Thursday, September 3, 2015

Dear August


August, you were so good to me, in the most mundane-life doesn't feel like it's moving-lazy way possible.

We binged watched Parenthood like it was going to expire at the end of the month. We had a couple of days / nights out with friends. We saw new things, enjoyed friendships, poured ourselves out into indoor activities because it was so darn hot out. We received a beautiful package from a friend and helped my sister make a last minute gift for her best friends bridal shower. We spent a little bit of time truly focusing on the folks in the nursing home and since we were social media free, we were able to really engage in the conversation. Not only with the older folks though. Because there was a lot of time waiting (in grocery checkouts, in waiting rooms, in traffic) we were more open to communicating with those around us, even though they are but strangers. We now know that the cashier at Stop and Shop has another part time job and that the guy at the deli counter doesn't like peppers (but he does enjoy that pasta salad we recently discovered, despite the abundance of peppers in it).

Though these little details aren't really important, they really actually are.


This past month you have helped me be more open and observant to the world around me. I've seen things that have warmed my heart and also things that really upset me. I saw the simplicity of nature as birds and butterflies danced around my daily pursuits. I saw hearts everywhere. Literally everywhere. In the clouds, at church, on the ground, in leafs, etc. I actually lost track of all the places the hearts kept popping up.

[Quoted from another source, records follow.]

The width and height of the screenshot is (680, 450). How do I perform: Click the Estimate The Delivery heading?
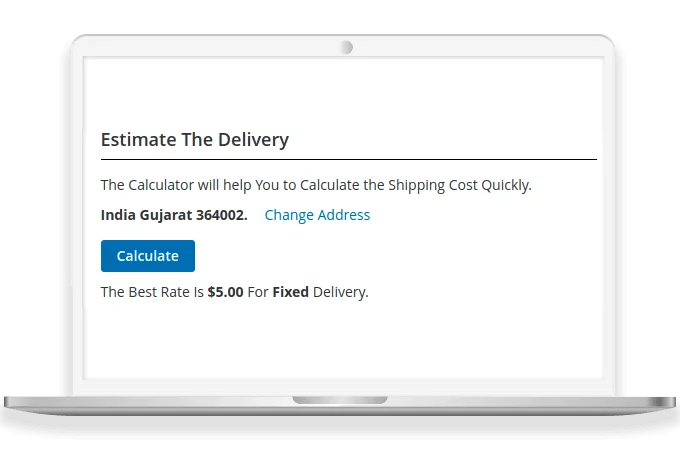195,140
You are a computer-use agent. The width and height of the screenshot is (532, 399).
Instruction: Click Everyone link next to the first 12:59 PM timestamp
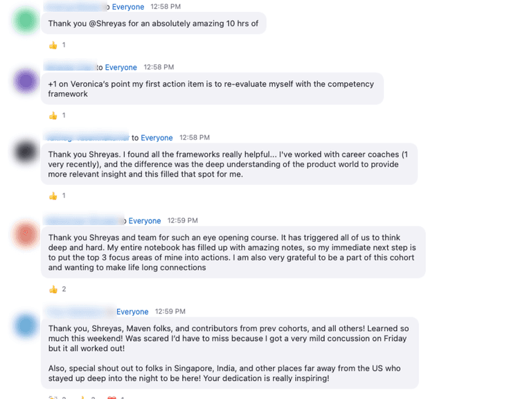(x=144, y=221)
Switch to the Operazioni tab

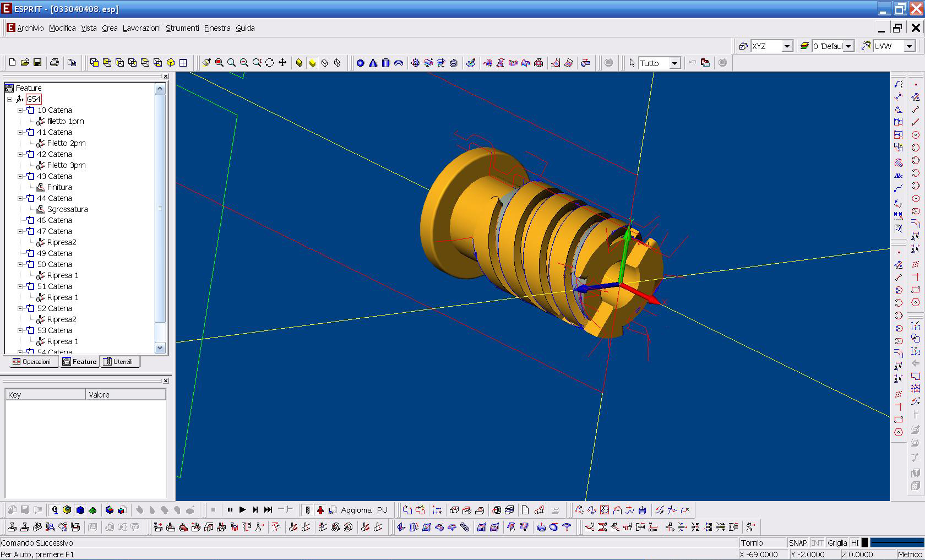click(x=32, y=362)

I knew then just as much as I do now, that was God's love. That was His reminder that I'm seen and known - despite my emotions that feel the polar opposite. My eyes were open and I suddenly didn't just see a bunch of trees, but I saw the many colors that God had painted those trees. The different shades of green cued me in that I was seeing with new eyes. The way I noticed those pretty pops of yellow and orange blended in, for trees that are not watered enough begging for fall to rush in. Begging for the chance to release all that's weighing them down.


I felt that same way. I felt the pressure lifted off my shoulders. The need to press in rather than push forward. I felt the slow but steady release of expectations I placed on myself and instead rested in God's Sovereignty.

I can't say it was always easy. There was the mini-identity crisis in week one. There were the painful health issues and doctors visits and the scary unknown. There are things still left undiscussed and that's all still very real.

Yet, ultimately, my time was in God's hands. Each day, whether I was pursuing Him or watching yet another episode of Parenthood, He was setting the cadence of my days. Mostly unrushed and solitary. But it was all so perfect despite where I feel it lacked all I dreamed of. I didn't read a million books, but I did read the book of 1 Samuel. I didn't chase God as hard or diligently as I should have, but I was always aware of His presence with me.


Now September is here and it's ushered in with it new beginnings and hopes for me. I have a trip to the Influence Conference coming up later this month. Then I get to see my beautiful sister in law and my brother in Chicago and I'm so looking forward to giving them both a big hug. I have projects and dates already being booked up on my calendar. Last night I had a dream that I had no dates left on the calendar before my trip and I was panicked. So I'm going to do the best I can to keep my schedule wide-open so it can be filled in with last minute - spontaneous things. With friends and family and festivals and apple picking. (This WILL be the year I apple pick for the first time, please someone!!!) More time with friends who pursue me as much as I pursue them and less time with the busy to-do list that doesn't matter at the end of the month anyways.

September, you are beautiful and I can't wait to embrace you. August, thank you for all you taught me and showed me.